Grégoire haussa les épaules avec indifférence. 

— Comme tu veux. 

La jeune fille poussa un petit cri de joie en ouvrant la portière de la décapotable rouge. Maude se contenta de secouer la tête, fataliste, et alla s’installer sur la banquette arrière avec un petit sourire entendu. 

Grégoire s’installa à la place du conducteur et posa sa main gauche sur le volant. Il fit tourner la clef de contact.

Le soir n'allait pas tarder à tomber Ils avaient quitté Paris à l'aube pour parcourir les près de 1000 km qui séparaient Nice de la capitale. Il aurait certes été plus simple qu'ils prennent l'avion pour une telle distance, mais le jeune homme avait voulu conduire. Il avait obtenu son permis il y a peu et voulait tester sa nouvelle voiture, une Ferrari Portofino à la cuirasse rouge. Son père la lui avait offert il y a un mois, pour ses dix-huit ans. Grégoire l'avait trouvée garée devant la porte de leur gigantesque appartement parisien, avec une note un peu sèche et sans grande sincérité de joyeux anniversaire posée sur le capot. Son père n'était pas présent ce jour-là. Il partait pour l'un de ses innombrables déplacements professionnels. La Chine. Ou la Corée ? Il y avait tant de destinations différentes qu'il avait perdu le fil. Grégoire n'avait jeté qu'un vague coup d'œil au mot griffonné à la va vite et s'était en revanche longuement attardé sur la contemplation de sa nouvelle possession. Pour une fois, son père lui avait procuré quelque chose qui lui faisait réellement plaisir, ce qui était assez rare. Il se contentait parfois simplement de lui remettre un chèque à plusieurs zéros, ce qui valait peut-être mieux qu'un cadeau raté. 

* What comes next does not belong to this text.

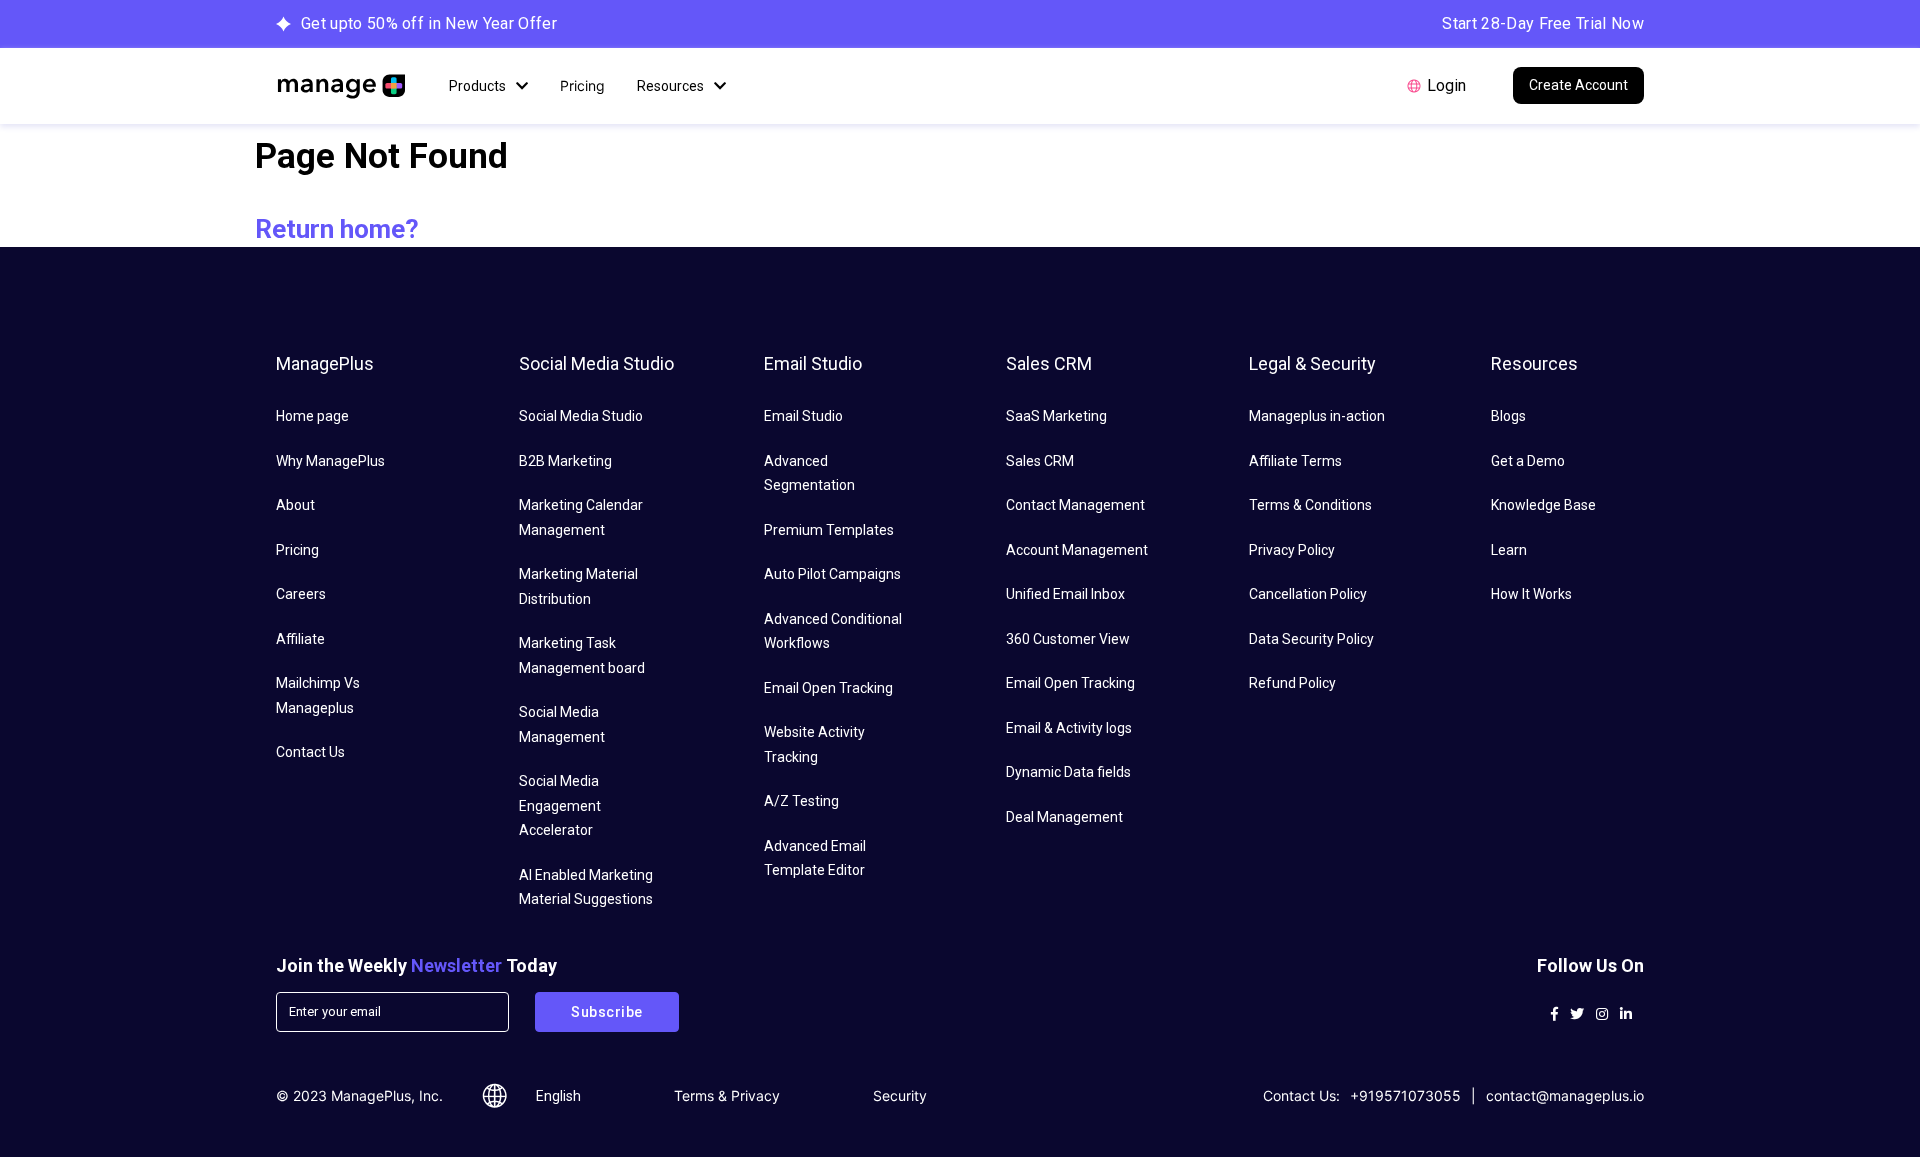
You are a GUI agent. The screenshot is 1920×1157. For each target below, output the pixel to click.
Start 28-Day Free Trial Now (1543, 23)
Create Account (1578, 85)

La Ferrari démarra au quart de tour pour quitter l'aire d'autoroute. Les longs cheveux bouclés de Barbara battaient dans le vent. La jeune fille retenait son grand chapeau d'une main pour l'empêcher de s'envoler. Maude essaya de s'exprimer depuis l'arrière mais ses paroles étaient à peine perceptibles et elle finit par arrêter de parler. 

Grégoire ressentait une impression qui le prenait de plus en plus souvent ces derniers temps. Il s'ennuyait. Les kilomètres s'enchaînaient depuis le matin et ne provoquaient en lui qu'une lassitude progressive. Ils avaient dépassé Marseille. Ils filaient à vive allure au milieu de chaînes de montagnes bientôt remplacées par le rivage de la mer Méditerranée. Le jeune homme n’y accordait presque aucune attention. L'un des plus beaux paysages au monde défilait devant ses yeux et, pourtant, il n'en éprouvait pas le moindre plaisir. 

Il sursauta lorsque Barbara lui frôla le bras. 

— C’est magnifique, n’est ce pas ? cria-t-elle pour se faire entendre. 

Elle désignait la mer. 

Grégoire essaya de lui répondre par un sourire approbateur puis se concentra à nouveau sur la route. 

Barbara était assurément une fille très jolie. Elle était issue d'une bonne famille et faisait partie de ce genre de personne que son père voudrait le voir fréquenter. Mais l’idée de l'embrasser, de poser ses mains sur elle ne provoquait en lui nulle envie. Pour autant, il supposait que cela ne serait pas nécessairement désagréable. Peut-être devrait-il se décider à le faire puisqu'il lui faudrait bien un jour s'afficher avec une petite-amie, une fiancée, puis une épouse chargée de mettre au monde son héritier. Barbara était sympathique à sa façon. Elle était la meilleure amie de Maude qui avait toujours été la cousine préférée de Grégoire. Et elle flirtait ouvertement avec lui depuis le début de leur petite expédition. Il était évident qu'elle souhaitait profiter de leur séjour pour le séduire. Il serait avisé de la laisser faire. Son père en serait peut-être satisfait, pour une fois. 

Grégoire poussa un soupir mental et laissa ses pensées divaguer tandis que la voiture suivait tranquillement sa route. 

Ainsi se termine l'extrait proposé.